Au cours d’une semaine où un étudiant de Sciences Po originaire de Bondy (93) explique que le soir de la qualification de l’Algérie à la Coupe du Monde, il a vu des CRS, Porte Maillot à Paris, frapper des personnes et lui rétorquer “Allez, dégage sale Arabe, aujourd’hui c’est la fête pour vous mais surtout pour nous. On peut vous tabasser comme on veut.'”(Le Monde du 24 novembre), Une affaire d’état rappelle que Rachida Brakni est surtout le visage trop rare d’une France qui change à toute vitesse, bien plus rapidement que son élite, son cinéma et sa littérature. 

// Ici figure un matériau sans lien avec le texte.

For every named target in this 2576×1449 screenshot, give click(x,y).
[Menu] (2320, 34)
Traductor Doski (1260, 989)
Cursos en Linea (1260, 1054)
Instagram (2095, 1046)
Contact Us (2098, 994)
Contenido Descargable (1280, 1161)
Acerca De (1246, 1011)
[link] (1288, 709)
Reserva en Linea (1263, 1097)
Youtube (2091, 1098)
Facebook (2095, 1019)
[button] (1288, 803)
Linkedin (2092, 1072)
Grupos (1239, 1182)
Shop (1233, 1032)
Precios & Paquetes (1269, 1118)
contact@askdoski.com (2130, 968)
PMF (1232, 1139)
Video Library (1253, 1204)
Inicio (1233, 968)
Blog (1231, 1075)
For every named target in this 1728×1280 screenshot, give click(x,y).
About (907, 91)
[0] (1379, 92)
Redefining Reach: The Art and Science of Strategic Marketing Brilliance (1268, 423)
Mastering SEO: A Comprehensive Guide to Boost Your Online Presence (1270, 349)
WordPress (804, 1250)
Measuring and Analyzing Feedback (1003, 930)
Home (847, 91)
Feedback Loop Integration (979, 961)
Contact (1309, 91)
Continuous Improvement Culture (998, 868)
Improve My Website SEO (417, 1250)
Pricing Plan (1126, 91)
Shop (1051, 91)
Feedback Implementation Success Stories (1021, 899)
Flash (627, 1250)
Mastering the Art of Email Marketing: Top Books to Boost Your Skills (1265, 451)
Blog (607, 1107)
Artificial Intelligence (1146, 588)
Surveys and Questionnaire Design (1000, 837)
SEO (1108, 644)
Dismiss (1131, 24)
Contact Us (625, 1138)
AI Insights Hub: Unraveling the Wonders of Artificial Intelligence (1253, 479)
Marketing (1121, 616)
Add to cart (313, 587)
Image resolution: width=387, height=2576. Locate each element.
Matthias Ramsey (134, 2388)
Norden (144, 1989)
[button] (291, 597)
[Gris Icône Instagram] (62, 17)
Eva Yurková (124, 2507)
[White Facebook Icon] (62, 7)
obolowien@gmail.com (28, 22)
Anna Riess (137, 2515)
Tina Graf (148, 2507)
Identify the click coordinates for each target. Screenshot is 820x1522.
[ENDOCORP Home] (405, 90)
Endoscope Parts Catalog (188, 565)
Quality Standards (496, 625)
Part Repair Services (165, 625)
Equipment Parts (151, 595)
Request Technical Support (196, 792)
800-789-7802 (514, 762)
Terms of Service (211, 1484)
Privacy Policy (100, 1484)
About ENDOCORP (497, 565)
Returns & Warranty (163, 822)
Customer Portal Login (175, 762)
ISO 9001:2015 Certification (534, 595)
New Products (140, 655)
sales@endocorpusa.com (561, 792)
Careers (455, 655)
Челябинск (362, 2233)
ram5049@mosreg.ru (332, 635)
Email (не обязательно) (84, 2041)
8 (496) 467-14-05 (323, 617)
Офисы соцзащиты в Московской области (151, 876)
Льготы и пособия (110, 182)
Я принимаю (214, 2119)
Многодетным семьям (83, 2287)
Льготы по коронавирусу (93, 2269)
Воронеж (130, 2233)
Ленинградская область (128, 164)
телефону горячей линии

Nous n’oublions pas aussi un casting impressionnant, qui offre la mâchoire carrée de Thierry Frémont, le charme de Christine Boisson et la voix envoûtante de Jean-Marie Winling (Lignière dans Cyrano de Bergerac), ainsi que la musique moriconnienne de Noko. Mais c’est surtout ce visage qui nous impressionne et cette colère, “promesse de soleil levant” dirait René Char, pour que les comédiens et comédiennes français originaires du Maghreb sortent des rôles de ghetto, préalable indispensable au changement de regard sur ces citoyens français.